I fully appreciate the sentiment, I hate when people build stuff people don't need.

But I want to dig a little at this. I think the fact that most people only have access to CNN or Time or Fox News or Cosmopolitan or Maxim or whatever... that there is not an easy way for people to get news aggregated from 100's of their peers and thought leaders in their affinity groups.... I think that IS a problem people have. It may not be a problem they are aware of, but I think the social cost of consolidated media is very high.

I think RSS, and technologies like it (Twitter, Facebook) are an important part of the solution to that problem. RSS is obviously not very user friendly, and I'm not sure if it will have a place at the table 10 years from now.

But the problem it solves (a standard interchange format for syndication) is absolutely real, and it's not going away.


Your comment reminds me of this Calvin and Hobbes strip: http://1.bp.blogspot.com/_RbiRIw_w4rU/SNkssvl3KeI/AAAAAAAAAC...


Maybe it's too late, but I don't quite see the connection. Regardless, I consider Calvin to be "good company".


It's slightly exaggerated, but I really did use to do something very much like that. I used to load up a ton of sites (less than 100, but enough to be a pain) every day because, like most people, I had no clue what RSS was. I was literally about to write a script automating the "Have you been updated?" check when I came across RSS in my research.

I know most people don't like to visit more than five sites on a regular basis, but the same could be said for printing bingo cards or reading books. I don't think that makes a significant portion of outliers "not real."

Also, anecdotally from being the de facto "computer support guy," I've found that more people don't know about RSS but would find it useful than those who know about RSS and can't imagine a use for it.


I did something similar. Guess I'm not a real person, either!


and they say artificial intelligence isn't making progress!


My non-technical sisters know what RSS is and use Google Reader to watch blogs of family & friends. I couldn't believe it when my sister first mentioned RSS or Google Reader, I remember exclaiming "You know what RSS is?!"

I bet if someone made a sports oriented RSS reader a whole lot of people would use it. Some people like going to <= 10 sites to see what's new but people who follow more than 10 sites would like the idea of RSS.


Well hopefully real people might one day branch out from the Yahoo! homepage and make it a problem.

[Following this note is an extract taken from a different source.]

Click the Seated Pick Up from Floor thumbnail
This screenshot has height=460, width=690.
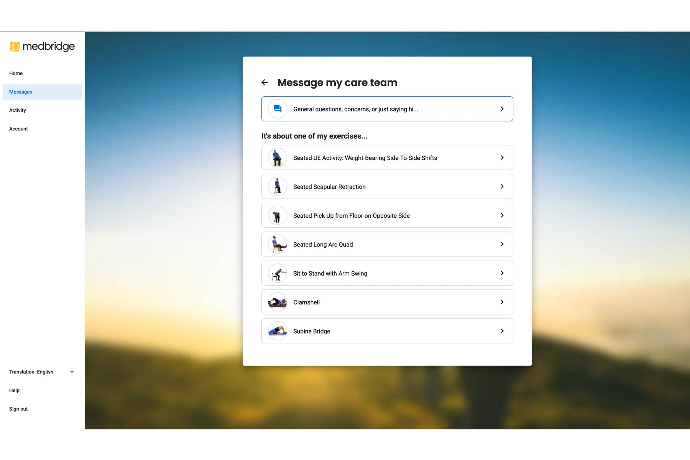pyautogui.click(x=278, y=215)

It's something real people want. To say it's not is ignorant. People don't 'need' ESPN to consolidate sports news, but they will pay out the ears to have it. Plenty of people use RSS to get the newest info from multiple sources. It is a useful feature to have, regardless if it was RSS's original purpose


I know many customers who, before rss, had to open websites by hand, copy the relevant news articles from the websites and then compile this articles into a company newsletter. Work which sometimes took days before is with rss a matter of hours (they still have to read the articles and decide which are important enough for the newsletter). So, "real people" may not have this problem, but more than one company has.

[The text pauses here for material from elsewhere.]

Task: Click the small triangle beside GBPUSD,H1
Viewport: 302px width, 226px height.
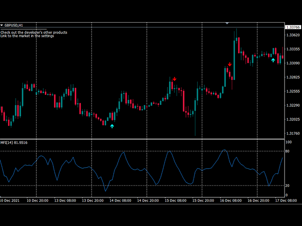Action: click(2, 25)
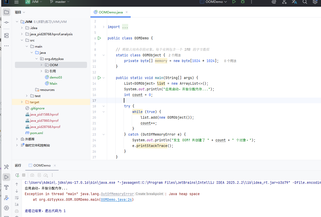Click the run gutter icon beside main method

click(99, 78)
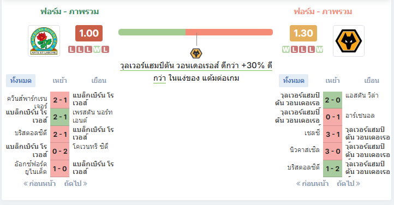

Solving database scalling issues is also a problem that Real People don't have and yet it's still a problem that some Fake People have to solve.

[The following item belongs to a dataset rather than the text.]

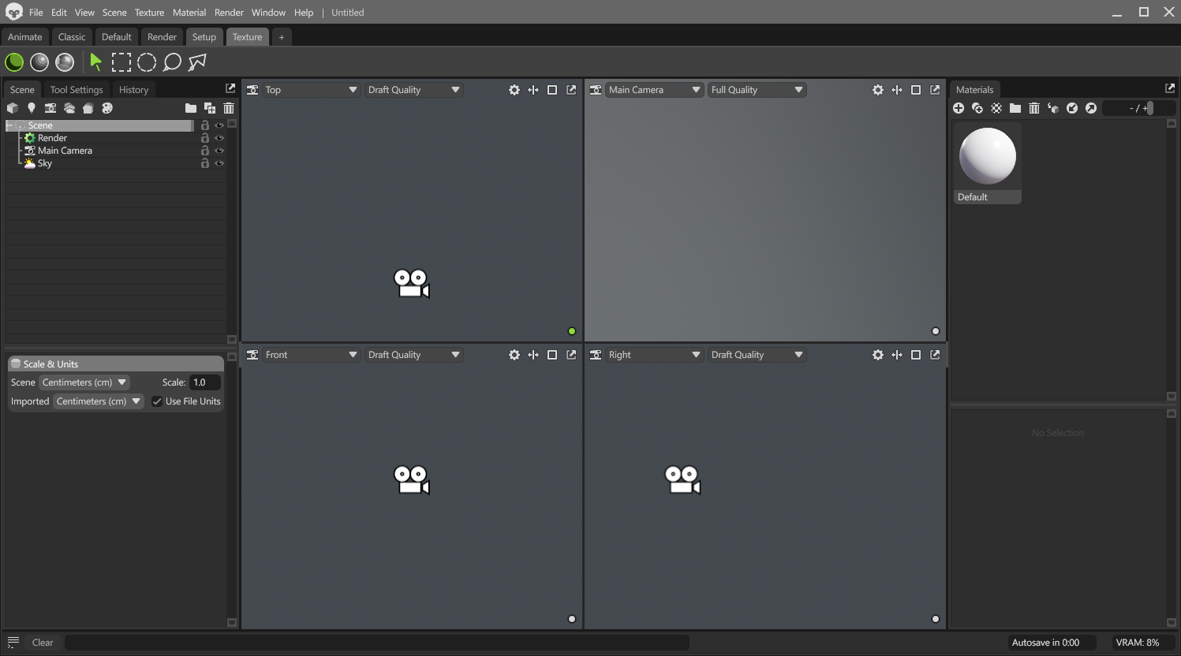The image size is (1181, 656).
Task: Open the Render menu
Action: coord(229,12)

Ha! Summed up exactly what I was thinking.

Difficulty reading "100 sites several times a day" isn't a technology problem; it's a focus problem.


Feed readers and sites like Hacker News are two solutions to the same problem: content aggregation. Is it dumb for Hacker News to collect stories from hundreds of different sites? If no, then why is it dumb for a feed reader to do the same? If yes, then why are you here?


I am subscribed to around 400 niche blogs, for various topics (game design, linguistics, sci-fi writing, etc.)—but most of them update very rarely (once every few months.) This means that, on average, I'll see 13 new articles on a given day—but I would have had to check all 400 sites to find those 13. The alternative is to only check them once at the same average rate they update at—but that means that I'll get a big wodge of material, go through it all the first time I have a few hours free, and then get nothing for months.


RSS readers may be dying (I admit that I once was a Google Reader fanatic and now only log in time to time), but RSS/ATOM as a format for communicating between websites is still pretty decent. I often setup an ATOM feed for the data on whatever webapp I'm building, and usually end up using that feed to integrate with other webapps. (And as a bonus, I can hand it out to techie users).

I don't know, do you think that RSS readers dying will mean websites will stop producing RSS feeds? The output seems to be built in to many systems these days already.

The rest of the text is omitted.